▶ CONSIGNE DONNÉE A: Condensez sous forme de liste le paragraphe qui commence par « Si les points les plus controversés » dans l'extrait ci-dessous sur la diplomatie soviétique, en conservant ses faits principaux.

▶ EXTRAIT FOURNI:
____________________
Si Gorbatchev, en élevant Gromyko - qui n'est autre que l'oncle de son épouse à la dignité de chef de l'État (juin 1985), est parvenu à se débarrasser d'un
mentor par trop autoritaire dans la conduite de la politique extérieure, il n'en
a pas moins conservé l'attitude prudemment réservée qui avait été celle du chef
de la diplomatie: à Berlin-Est, en avril 1986, il a multiplié les attentions à
l'égard d'Erich Honecker et les éloges envers l'esprit laborieux et discipliné
des citoyens de la RDA.
Mais il n'a pas pour autant autorisé le dirigeant
est-allemand à se rendre en RFA.
De même, les ouvertures envers la Chine ont été
beaucoup plus prudentes que sous Andropov, et sur plusieurs théâtres (Vietnam,
Corée du Nord, Pakistan), les Soviétiques se sont fort peu souciés de ménager
Pékin, à la différence de ce qui s'était esquissé trois ans auparavant.
En revanche, dans la continuité de la diplomatie de Gromyko, les rapports
soviéto-américains ont été l'objet d'un soin constant.
Dans un interview à Time
Magazine en septembre 1985, le secrétaire général n'a pas hésité à invoquer Dieu
lui-même pour souhaiter le retour à la détente entre les deux grandes nations,
et après avoir tempêté pour que le sommet de Genève, en novembre, parvienne à un
début de solution de la controverse sur la militarisation de l'espace, il a fini
par se résigner à ce que les principaux problèmes soient renvoyés au sommet
suivant, peut-être à l'automne 1986.
Si les points les plus controversés des relations soviéto-américaines n'ont pas
encore été résolus, loin s'en faut, la dégradation des rapports a en tout cas
été enrayée, certains échanges économiques et culturels ont repris, et
l'ouverture réciproque de consulats en province a fait l'objet d'un accord.
____________________
▶ CONSIGNE DONNÉE B: Recopiez à l'identique, dans les entrées ci-dessous, les lignes allant de celle qui contient « Describe the element at coordinates (1277, 620) » jusqu'à celle qui contient « center [311, 95]. », cette dernière comprise.
____________________
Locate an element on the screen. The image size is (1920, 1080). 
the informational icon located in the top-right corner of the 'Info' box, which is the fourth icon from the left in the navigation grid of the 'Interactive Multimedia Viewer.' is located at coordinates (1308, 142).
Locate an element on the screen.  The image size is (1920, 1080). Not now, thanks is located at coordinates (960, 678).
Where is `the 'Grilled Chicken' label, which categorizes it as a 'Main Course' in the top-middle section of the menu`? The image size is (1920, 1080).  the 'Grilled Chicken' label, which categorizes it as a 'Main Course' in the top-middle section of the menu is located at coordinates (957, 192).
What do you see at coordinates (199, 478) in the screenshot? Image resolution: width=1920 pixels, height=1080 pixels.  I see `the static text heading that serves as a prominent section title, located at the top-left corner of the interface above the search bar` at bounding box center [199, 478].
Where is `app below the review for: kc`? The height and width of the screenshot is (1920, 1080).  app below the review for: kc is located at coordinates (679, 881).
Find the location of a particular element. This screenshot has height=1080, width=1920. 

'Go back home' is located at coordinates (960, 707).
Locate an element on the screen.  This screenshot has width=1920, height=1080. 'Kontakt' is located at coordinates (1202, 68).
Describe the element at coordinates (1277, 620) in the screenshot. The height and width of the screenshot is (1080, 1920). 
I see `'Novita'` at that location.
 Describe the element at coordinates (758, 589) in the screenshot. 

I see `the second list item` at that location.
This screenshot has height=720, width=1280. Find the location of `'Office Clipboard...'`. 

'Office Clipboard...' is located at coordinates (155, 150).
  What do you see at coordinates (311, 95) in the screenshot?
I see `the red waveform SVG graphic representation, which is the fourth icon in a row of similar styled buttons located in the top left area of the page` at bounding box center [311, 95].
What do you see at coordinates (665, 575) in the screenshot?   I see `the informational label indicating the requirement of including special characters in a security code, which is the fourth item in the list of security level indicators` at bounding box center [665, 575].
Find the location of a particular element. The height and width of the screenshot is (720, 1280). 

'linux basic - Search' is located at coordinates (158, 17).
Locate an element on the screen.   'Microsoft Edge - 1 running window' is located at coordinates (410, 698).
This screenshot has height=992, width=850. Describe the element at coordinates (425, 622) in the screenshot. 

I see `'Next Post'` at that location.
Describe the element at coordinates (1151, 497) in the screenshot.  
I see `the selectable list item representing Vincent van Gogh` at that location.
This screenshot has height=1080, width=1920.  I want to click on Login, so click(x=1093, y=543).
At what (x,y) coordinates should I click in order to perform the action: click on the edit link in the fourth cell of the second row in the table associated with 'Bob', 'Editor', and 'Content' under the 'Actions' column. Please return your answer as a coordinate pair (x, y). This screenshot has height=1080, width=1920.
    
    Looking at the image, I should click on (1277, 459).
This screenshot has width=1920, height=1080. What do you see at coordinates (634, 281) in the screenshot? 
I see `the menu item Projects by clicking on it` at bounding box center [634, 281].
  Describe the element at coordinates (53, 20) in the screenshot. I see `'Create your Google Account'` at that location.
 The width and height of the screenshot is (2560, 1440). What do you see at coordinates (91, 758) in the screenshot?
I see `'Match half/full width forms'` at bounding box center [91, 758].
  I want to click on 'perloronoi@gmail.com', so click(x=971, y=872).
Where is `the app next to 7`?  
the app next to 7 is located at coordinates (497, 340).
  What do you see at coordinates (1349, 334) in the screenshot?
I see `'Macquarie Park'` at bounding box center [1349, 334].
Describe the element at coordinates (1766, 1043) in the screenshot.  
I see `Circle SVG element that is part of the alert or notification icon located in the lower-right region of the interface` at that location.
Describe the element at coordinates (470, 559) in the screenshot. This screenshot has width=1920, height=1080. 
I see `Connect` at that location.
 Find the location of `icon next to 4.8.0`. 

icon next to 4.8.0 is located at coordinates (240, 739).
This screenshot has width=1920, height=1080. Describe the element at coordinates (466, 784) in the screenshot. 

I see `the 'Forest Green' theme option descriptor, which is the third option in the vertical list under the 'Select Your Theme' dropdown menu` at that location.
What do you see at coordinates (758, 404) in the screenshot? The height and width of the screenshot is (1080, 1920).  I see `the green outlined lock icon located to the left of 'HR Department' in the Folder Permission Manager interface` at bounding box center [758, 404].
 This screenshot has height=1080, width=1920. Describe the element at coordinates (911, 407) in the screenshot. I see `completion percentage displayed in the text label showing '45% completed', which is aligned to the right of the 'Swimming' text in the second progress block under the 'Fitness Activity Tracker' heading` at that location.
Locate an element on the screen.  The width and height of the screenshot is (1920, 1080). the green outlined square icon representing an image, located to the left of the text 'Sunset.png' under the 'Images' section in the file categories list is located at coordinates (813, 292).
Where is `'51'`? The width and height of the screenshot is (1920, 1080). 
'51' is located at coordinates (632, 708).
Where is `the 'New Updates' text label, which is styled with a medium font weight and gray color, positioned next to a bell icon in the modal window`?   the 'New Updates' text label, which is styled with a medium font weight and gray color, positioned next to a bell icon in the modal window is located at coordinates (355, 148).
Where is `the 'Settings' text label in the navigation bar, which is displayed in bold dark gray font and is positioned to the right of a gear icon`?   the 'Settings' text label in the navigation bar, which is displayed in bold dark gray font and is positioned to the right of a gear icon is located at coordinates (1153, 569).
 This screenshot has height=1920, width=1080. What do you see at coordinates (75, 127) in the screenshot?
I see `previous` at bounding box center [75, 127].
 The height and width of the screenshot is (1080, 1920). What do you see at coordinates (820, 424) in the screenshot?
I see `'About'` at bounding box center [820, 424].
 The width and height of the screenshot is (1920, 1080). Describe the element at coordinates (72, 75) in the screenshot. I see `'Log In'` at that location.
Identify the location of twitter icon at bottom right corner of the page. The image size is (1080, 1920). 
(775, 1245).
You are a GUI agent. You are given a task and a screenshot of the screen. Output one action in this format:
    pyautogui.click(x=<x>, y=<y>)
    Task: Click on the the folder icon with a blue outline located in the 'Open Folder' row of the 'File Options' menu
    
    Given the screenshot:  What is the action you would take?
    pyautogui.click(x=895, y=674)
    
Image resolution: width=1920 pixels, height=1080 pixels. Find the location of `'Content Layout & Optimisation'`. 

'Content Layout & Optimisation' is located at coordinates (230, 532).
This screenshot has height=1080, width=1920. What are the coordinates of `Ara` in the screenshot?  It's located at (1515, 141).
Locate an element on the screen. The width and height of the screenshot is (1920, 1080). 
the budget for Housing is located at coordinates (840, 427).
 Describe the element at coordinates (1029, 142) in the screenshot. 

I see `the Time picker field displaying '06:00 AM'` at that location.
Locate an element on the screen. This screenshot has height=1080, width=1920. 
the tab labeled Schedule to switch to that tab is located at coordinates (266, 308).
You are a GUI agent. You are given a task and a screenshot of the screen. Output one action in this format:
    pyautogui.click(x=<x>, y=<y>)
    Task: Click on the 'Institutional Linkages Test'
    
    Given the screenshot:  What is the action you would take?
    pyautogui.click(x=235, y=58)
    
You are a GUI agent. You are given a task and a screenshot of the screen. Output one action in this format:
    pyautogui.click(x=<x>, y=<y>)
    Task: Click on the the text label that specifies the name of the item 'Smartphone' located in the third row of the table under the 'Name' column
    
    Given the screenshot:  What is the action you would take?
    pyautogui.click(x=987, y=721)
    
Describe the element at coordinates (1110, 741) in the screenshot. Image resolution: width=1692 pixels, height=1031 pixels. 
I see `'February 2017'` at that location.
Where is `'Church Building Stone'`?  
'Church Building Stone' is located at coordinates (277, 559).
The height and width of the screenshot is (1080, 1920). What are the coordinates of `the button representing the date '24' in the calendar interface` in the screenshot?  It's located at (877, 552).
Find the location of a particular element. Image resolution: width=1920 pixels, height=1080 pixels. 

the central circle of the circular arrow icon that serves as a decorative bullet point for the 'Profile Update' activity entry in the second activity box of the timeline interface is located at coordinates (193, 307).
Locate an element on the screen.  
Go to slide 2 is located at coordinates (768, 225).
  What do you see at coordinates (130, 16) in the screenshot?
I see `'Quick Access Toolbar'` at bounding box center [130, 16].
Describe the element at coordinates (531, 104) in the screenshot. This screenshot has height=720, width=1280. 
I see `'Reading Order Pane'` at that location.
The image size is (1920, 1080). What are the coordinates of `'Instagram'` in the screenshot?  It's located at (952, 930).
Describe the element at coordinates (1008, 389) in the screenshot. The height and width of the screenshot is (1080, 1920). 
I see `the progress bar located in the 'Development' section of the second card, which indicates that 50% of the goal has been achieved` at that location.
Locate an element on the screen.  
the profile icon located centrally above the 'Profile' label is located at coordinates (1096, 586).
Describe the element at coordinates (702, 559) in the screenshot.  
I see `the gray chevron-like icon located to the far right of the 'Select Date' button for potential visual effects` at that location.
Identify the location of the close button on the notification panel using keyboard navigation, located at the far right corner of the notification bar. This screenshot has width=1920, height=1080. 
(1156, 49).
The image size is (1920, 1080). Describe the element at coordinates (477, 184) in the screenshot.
____________________
▶ RÉPONSE CORRECTE A:
- Les points les plus controversés des relations soviéto-américaines sont encore loin d'être résolus.
- La dégradation des rapports a cependant été enrayée.
- Certains échanges économiques et culturels ont repris.
- L'ouverture réciproque de consulats en province a fait l'objet d'un accord.

▶ RÉPONSE CORRECTE B:
Describe the element at coordinates (1277, 620) in the screenshot. The height and width of the screenshot is (1080, 1920). 
I see `'Novita'` at that location.
 Describe the element at coordinates (758, 589) in the screenshot. 

I see `the second list item` at that location.
This screenshot has height=720, width=1280. Find the location of `'Office Clipboard...'`. 

'Office Clipboard...' is located at coordinates (155, 150).
  What do you see at coordinates (311, 95) in the screenshot?
I see `the red waveform SVG graphic representation, which is the fourth icon in a row of similar styled buttons located in the top left area of the page` at bounding box center [311, 95].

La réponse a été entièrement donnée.